**PROBLEM DESCRIPTION**
Repeat the lines from the line with "Given: Tap the Progesteron result 23,56 ng/ml" to the line with "Image resolution: width=1080" in the listing below, keeping both end lines and adding nothing.

**SOURCE DATA**
□ □ □ □

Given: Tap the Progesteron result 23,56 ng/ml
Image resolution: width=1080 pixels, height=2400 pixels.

□ □ □ □

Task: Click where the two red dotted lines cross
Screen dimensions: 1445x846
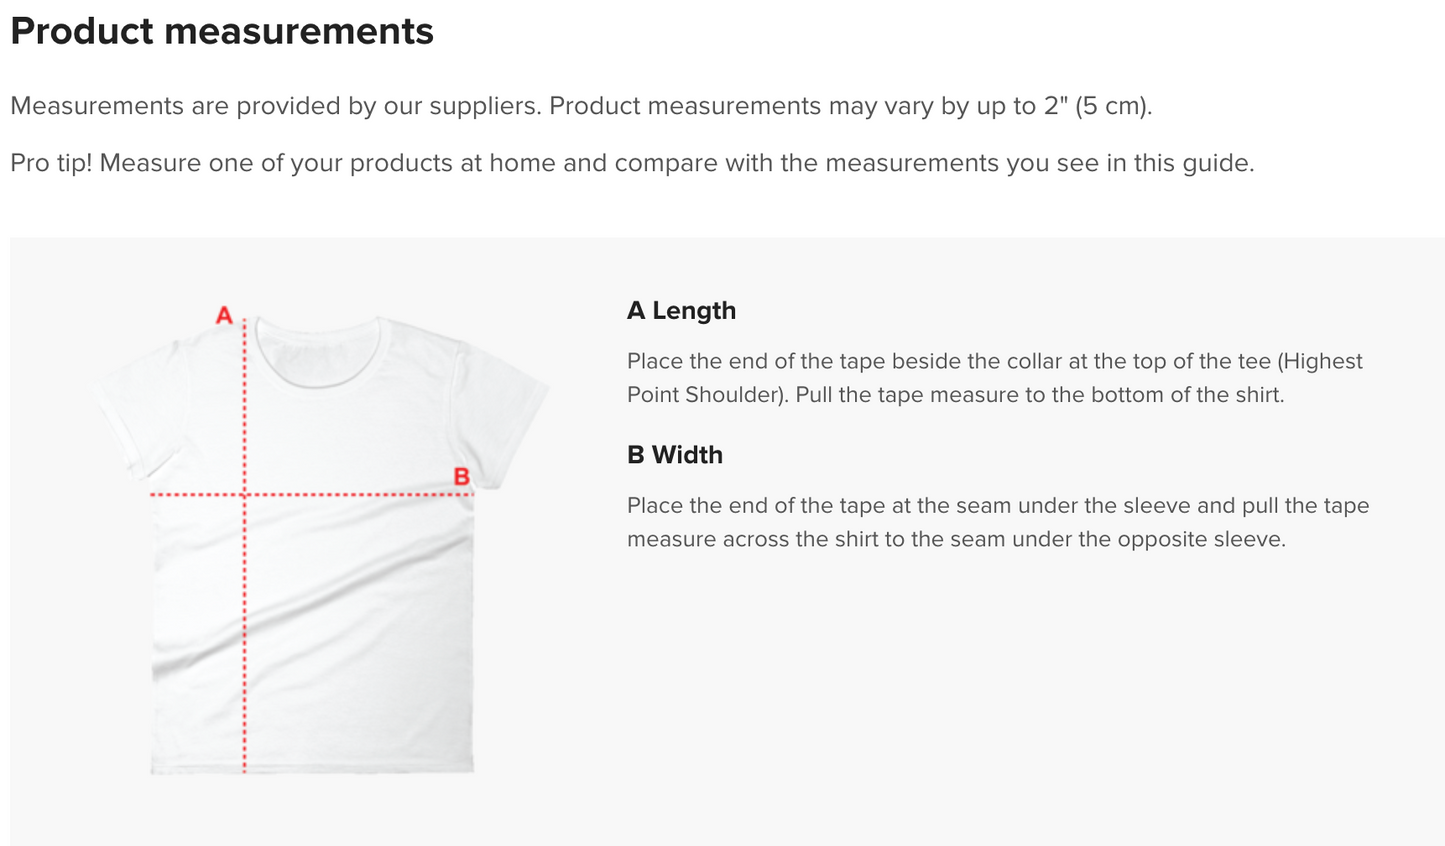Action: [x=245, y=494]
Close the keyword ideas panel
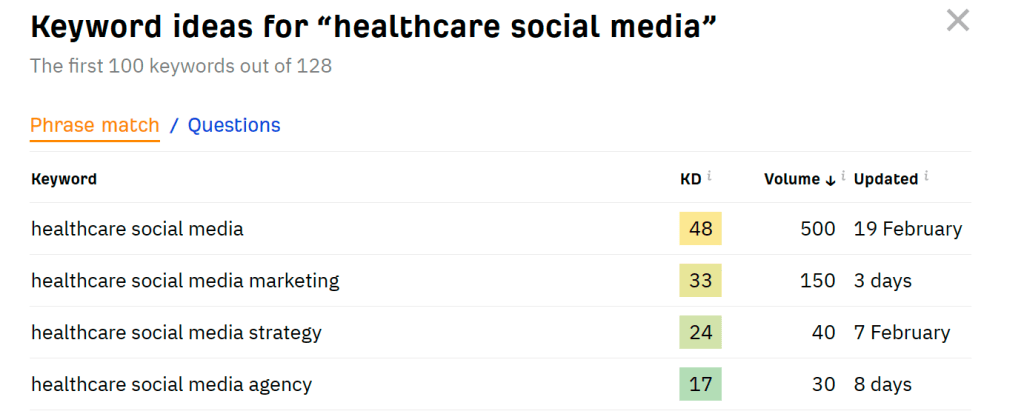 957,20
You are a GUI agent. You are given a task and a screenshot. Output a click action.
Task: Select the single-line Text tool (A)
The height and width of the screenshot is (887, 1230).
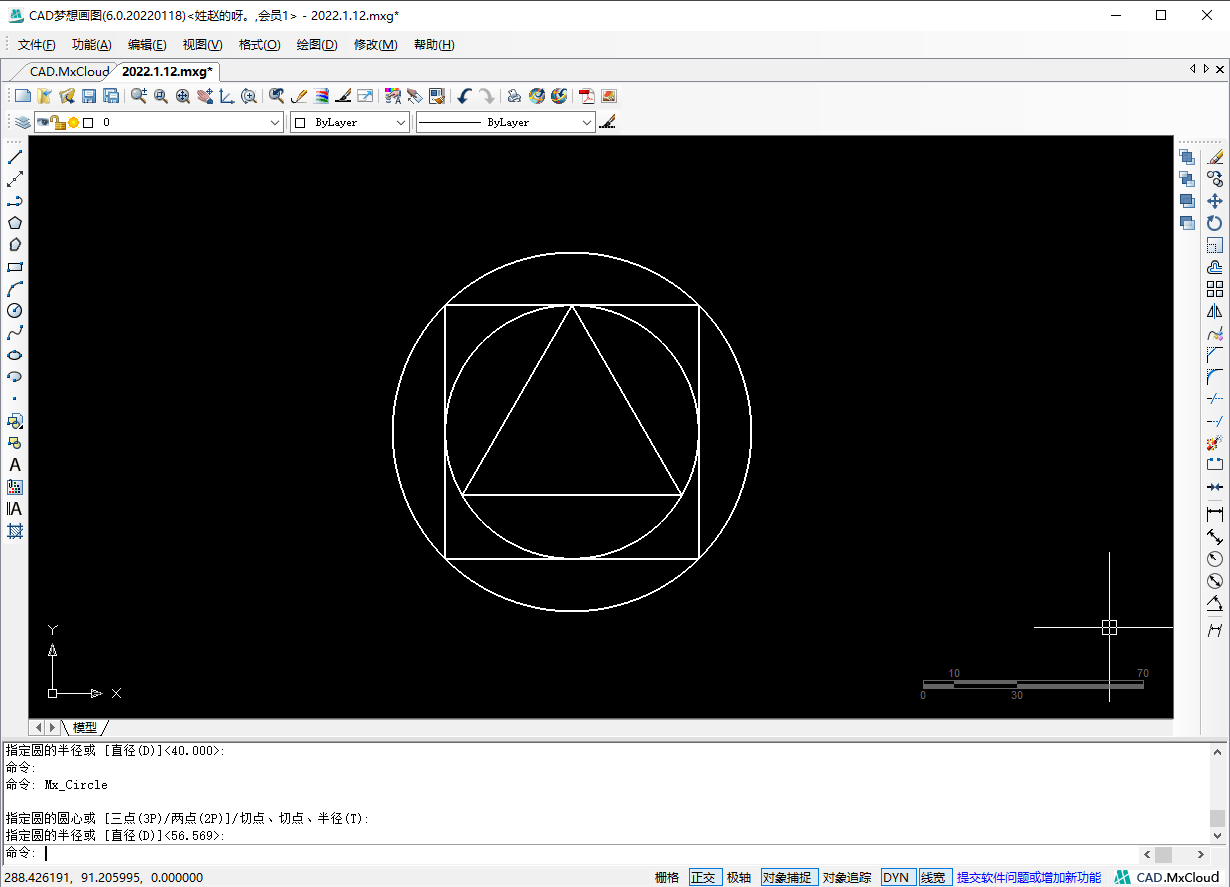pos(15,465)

□ □ □ □

**SOLVED PROBLEM**
Given: Tap the Progesteron result 23,56 ng/ml
Image resolution: width=1080 pixels, height=2400 pixels.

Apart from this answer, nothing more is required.